- _Your task_:
Convert the data from the line containing "Task: Open Microsoft Edge from the taskbar" to the line containing "This screenshot has height=819, width=1456.", both lines included, into a numbered list without blank lines.

- _Dataset extract_:
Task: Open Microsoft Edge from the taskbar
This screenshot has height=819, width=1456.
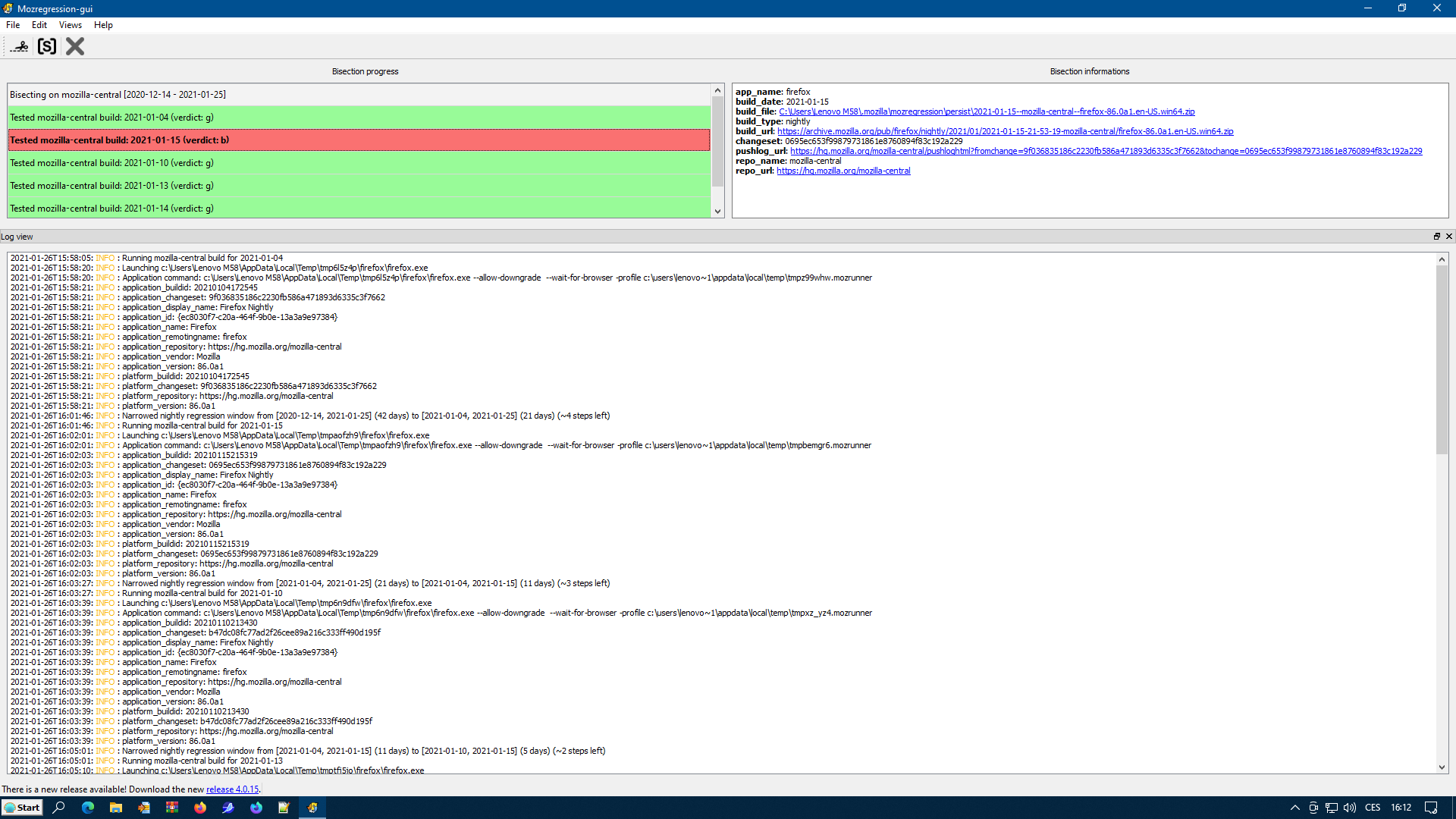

...

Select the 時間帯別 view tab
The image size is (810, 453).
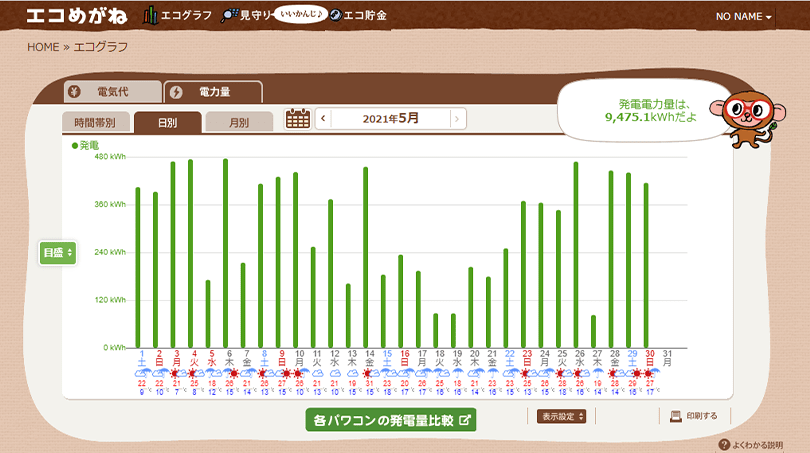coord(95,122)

- _Exercise result_:
1. Task: Open Microsoft Edge from the taskbar
2. This screenshot has height=819, width=1456.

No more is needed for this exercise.